〆切もぎりぎりなら字数もぎりぎり。それでもひとまず完成となったので、完成稿をアップすることにしました。今日の夜公開しますー。
最終的には、『これをやれば絶対に収まる!』と思っていた2幕を解体し、必要な情報だけ、1幕と3幕に割り振ってしまうという作業をしました。
いくらか細かい文章も調整していると思いますが、あくまでストーリーの構成を変更するうえでの調整という感じです。頭の中で「この流れはそうなってこうなって……」と、後々の変更をイメージできる方なら、ここでの調整は不要だと思います。
調整した後で、再度読み直し、流れが上手くできているか、効果的に読者の心理を最後まで運んでいけそうかチェックしていきました。正直、若干体調が悪かったこともあり、全然おもしろいと感じなかったので(笑)、日を改めてチェックしました。
体調とか精神状態によっては、どんな名作でも読む気が失せる時はあるので、自分の作品に対しても、フェアに扱ってあげるのが理想ですね。甘やかすということでなく。
今回のリライトに関しては、「この作業をすれば良くなる」ということは頭ではわかっていても、体がそれを拒んでいる感じでした。短編だからまだしも、これが長編だったらと思うとぞっとします。
本当にしんどいなーと思ってしまうので、小説は大変です。
ここでも、睡眠とか体調管理がとても重要に感じました。大きく構成を変更するような重いリライトの時は、きちんと寝て、体調を整えた時でなければ、全然有効打を打てなかったりします。
しっかりとゆとりある状態だと、けっこう短時間で予想していたよりもあっさりできたりするので、自分のポテンシャルを信じ、体調の悪い時や寝不足の時には計画を立てるだけに留め、実際にノミを入れていく作業は、しっかり万全の状態で行うことをお勧めします。
(実際に行ったこと)
今回の1番大きなリライト箇所は、なんといっても2幕の削除でした。そのため、そこでやったことを実際に記しておきます。(〇話~〇話とか、ブロックごとのリライトを行う際には応用できます)
1 まず、リライトする前の原稿をコピーして、もう一つ原稿を用意し、ワードの『表示』で、2つを並べて作業します。コピーした方は、わかりやすく名称を変えておく。今回は、『③』とか、『3回目』のようにタイトルを変えました。まじで間違える時があります。個人的には、リライト前の原稿は文字の色を青とか緑とかに変えることをお勧めします。

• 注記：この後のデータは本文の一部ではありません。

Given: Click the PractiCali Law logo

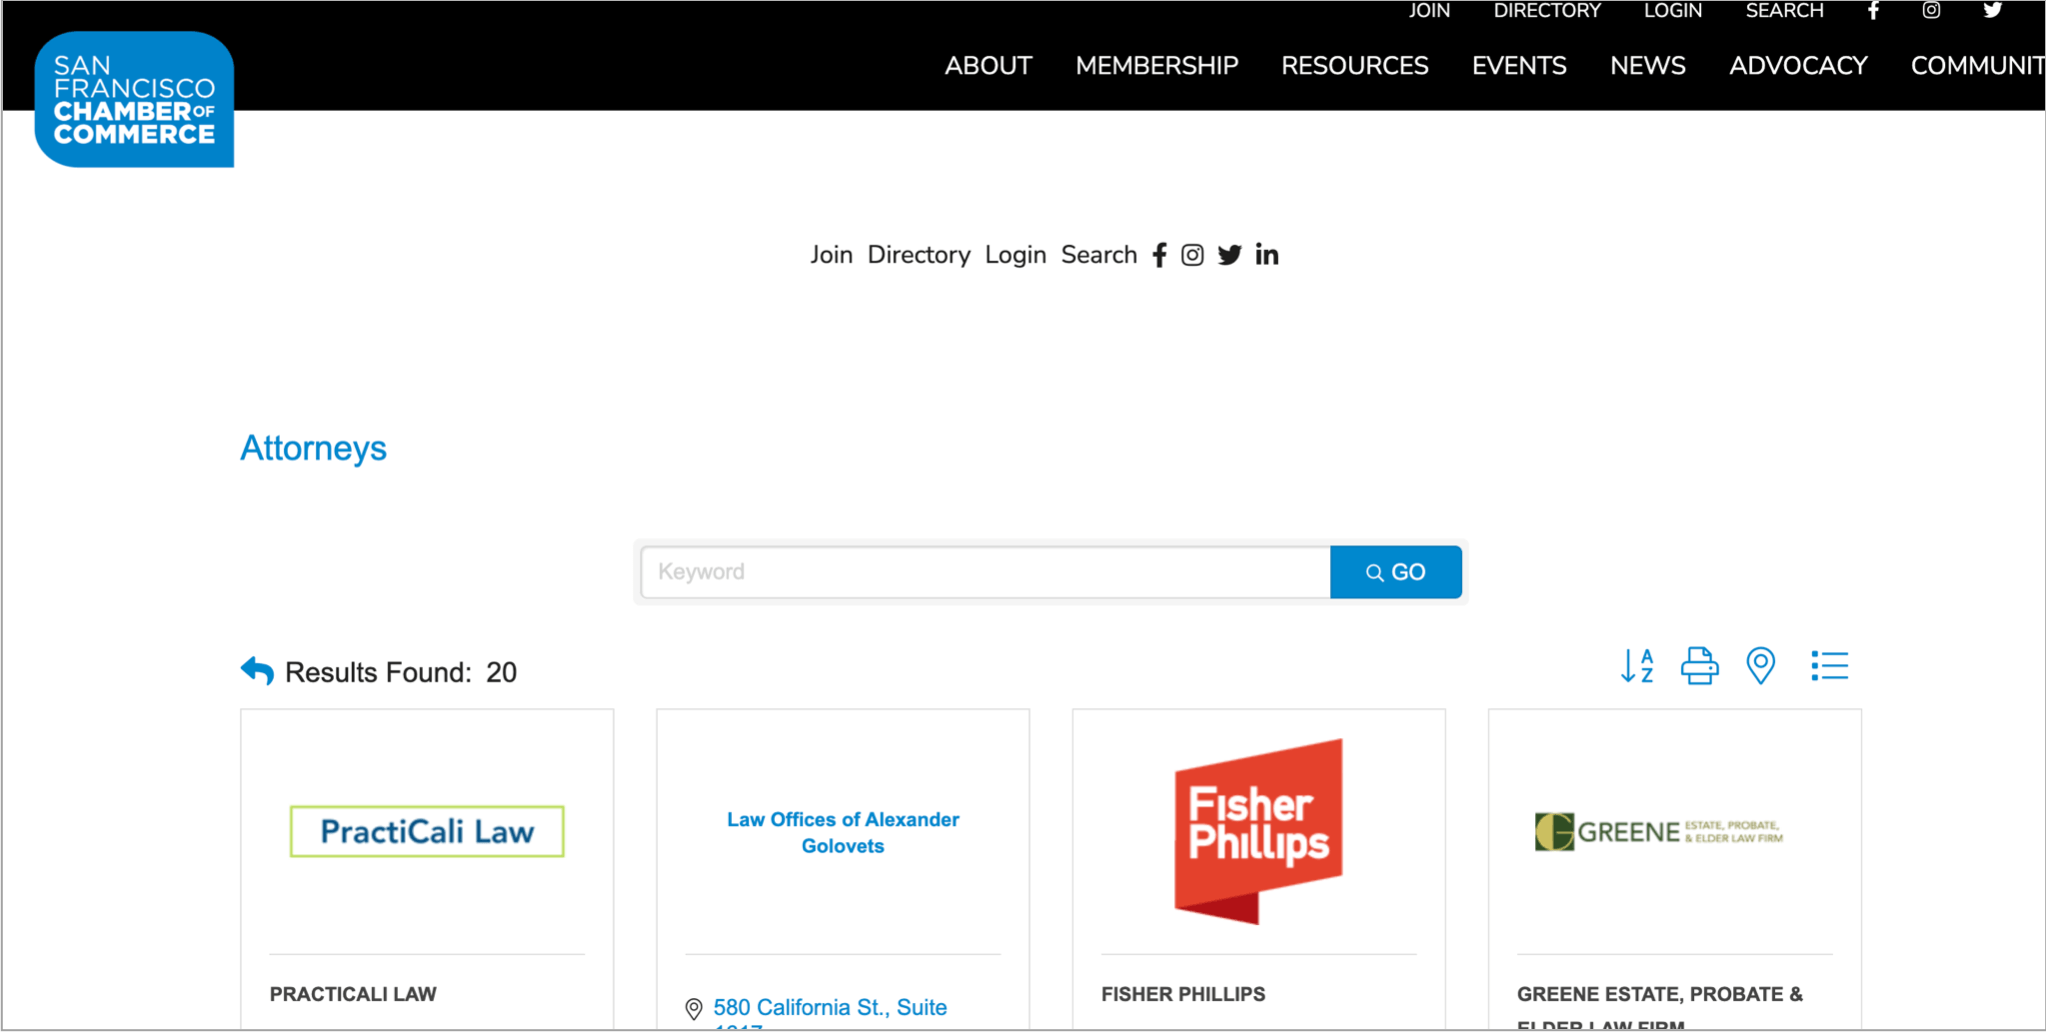Looking at the screenshot, I should (x=427, y=831).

2 リライト前の原稿をビフォー、これから手を加えていく原稿をアフターとし、アフターの第2幕部分だけをすべて削除。間引いた状態にします。明確に『第2幕』のように把握できない時には、「だいたいこの辺りからこの辺り」という感じで削除します。
3 ビフォーを読み、ストーリー上必要だと思われる伏線や設定紹介などの箇所を、『網掛け』等によって色づけします。これは、1つの文章内で必要なものだけを可視化するような作業です。

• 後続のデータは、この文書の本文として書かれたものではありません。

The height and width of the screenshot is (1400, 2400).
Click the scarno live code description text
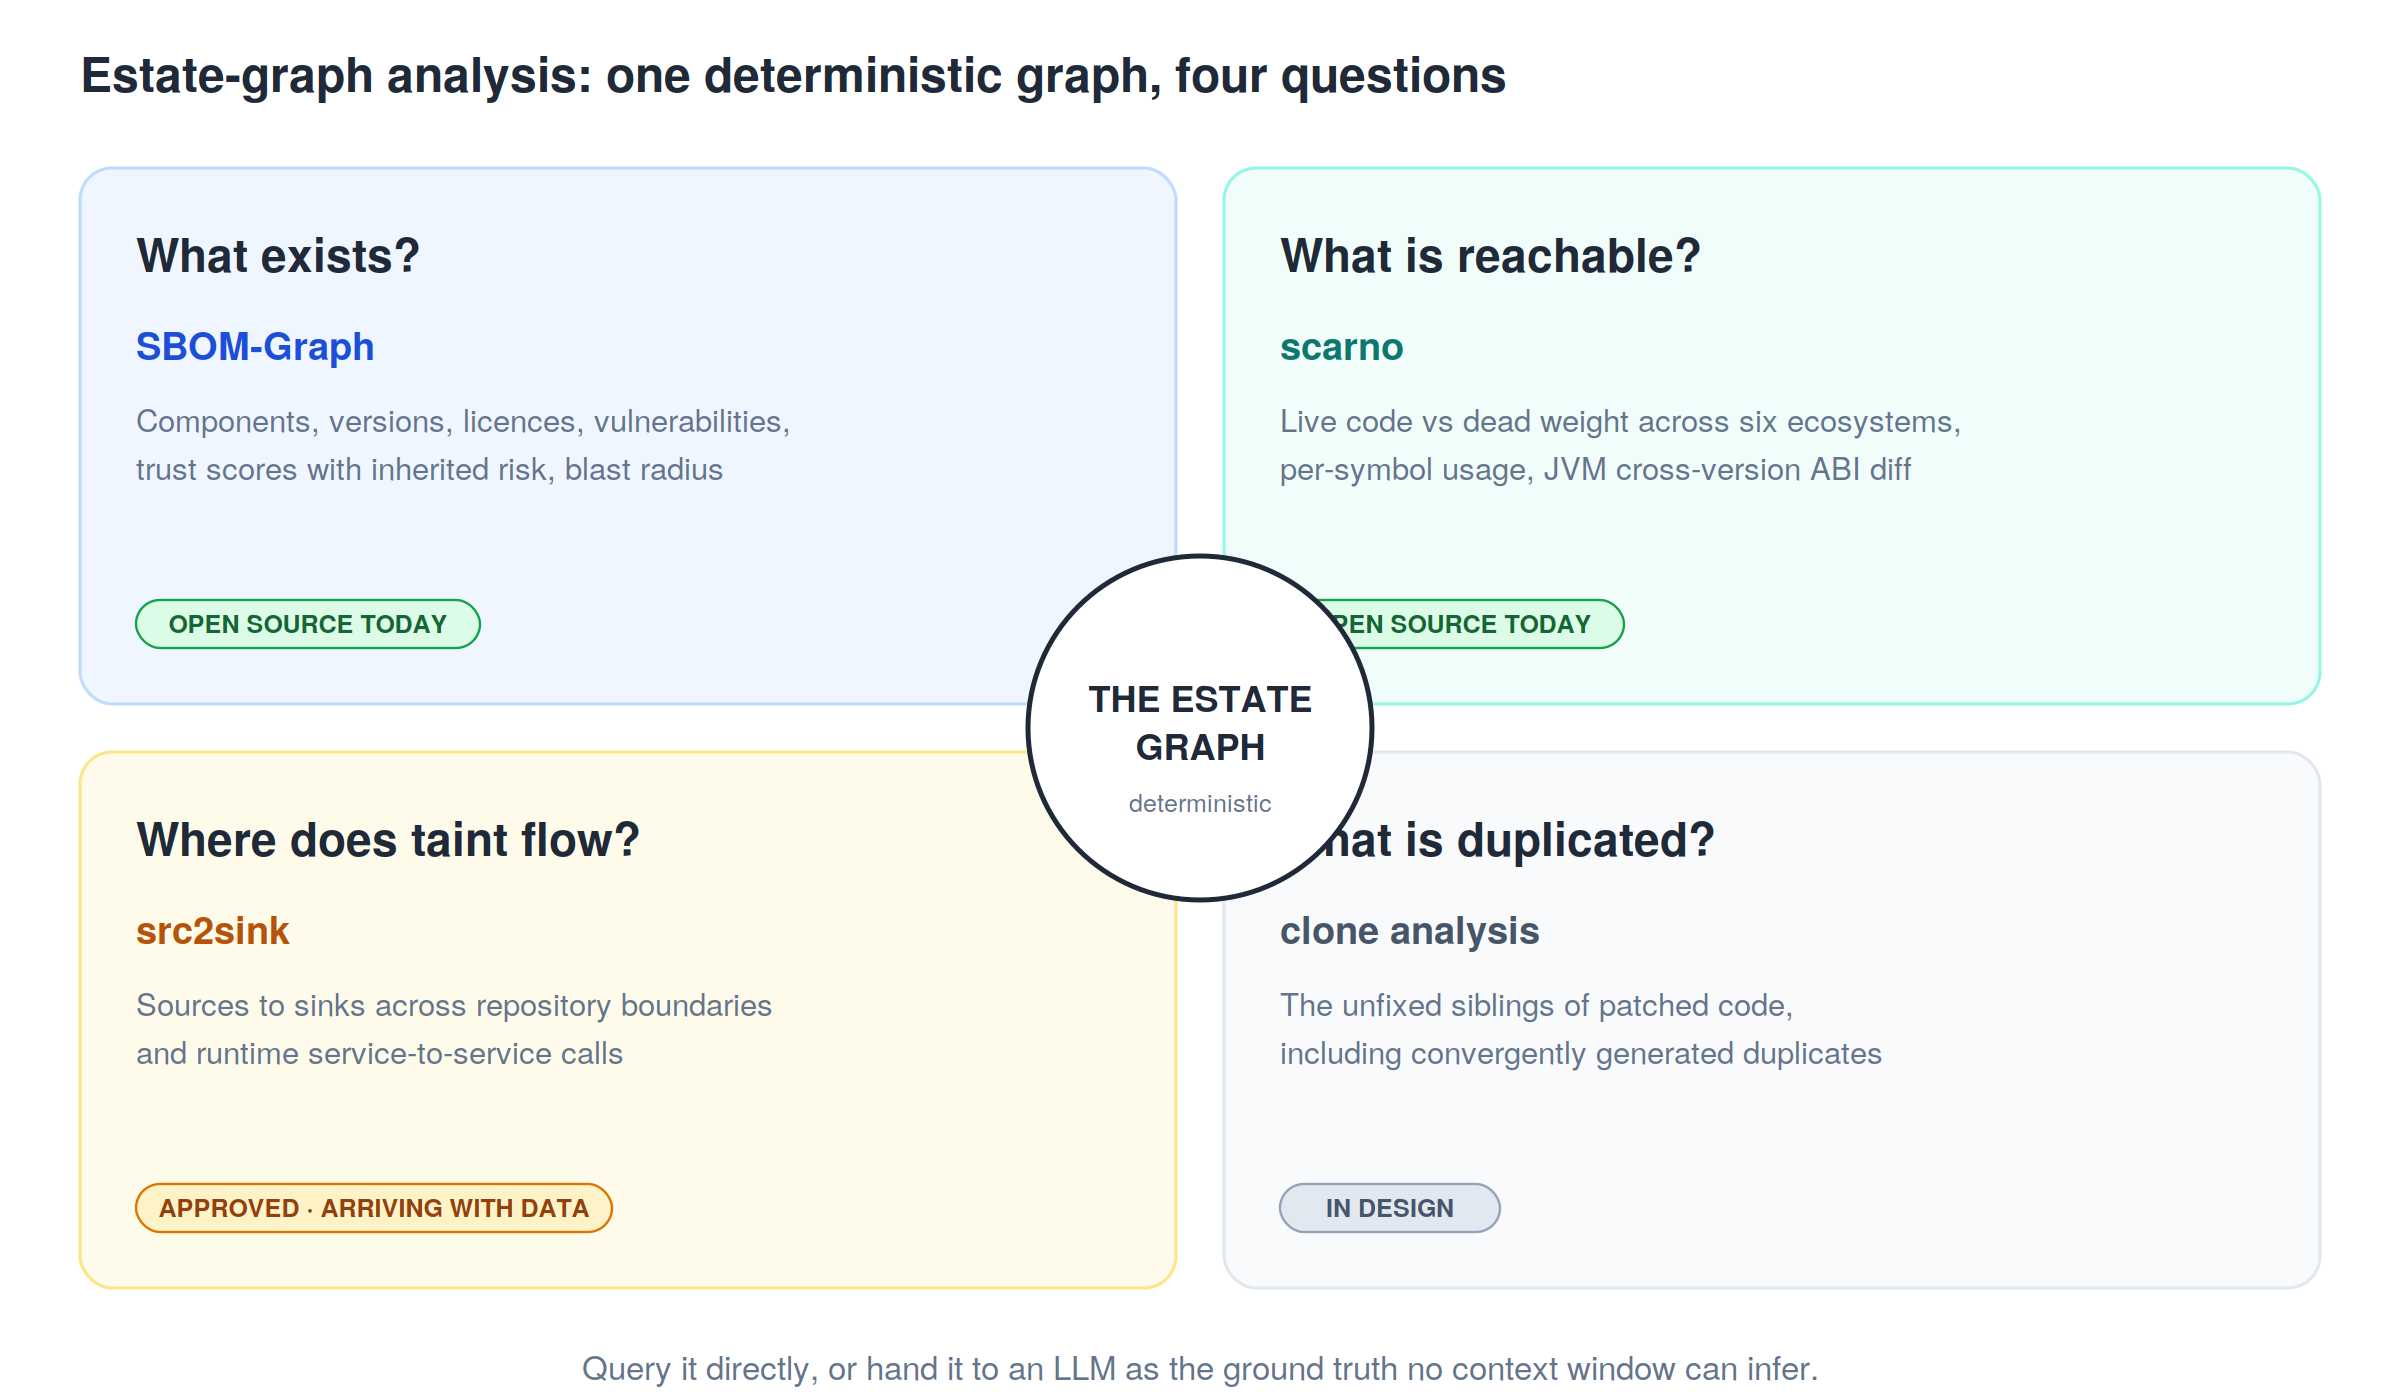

4 あとは、それらの網掛けした情報を、アフターのどこにそれぞれ入れ込んでいけばよいか考えます。できるかぎり違和感のない部分を探し、入れこんだら前後の文章を軽く直していきます。読み返した際に「やっぱり変更」ということもあるので、あまり念入りに直さなくてよいかと。流れがきまったなら、あとは次のリライトの段階で整えるだけですので。
※そのほかにも、1幕と4幕をそれぞれダイジェスト化し、省略作業しました。……が、一気に作業をしたので、その部分は今日お伝えできなそう。㉟→㊱の資料を見れば、違いは判ると思いますが、もし要望が多いようであれば、省略化をどういう基準で行ったかなど、次回説明しようかとおもいます。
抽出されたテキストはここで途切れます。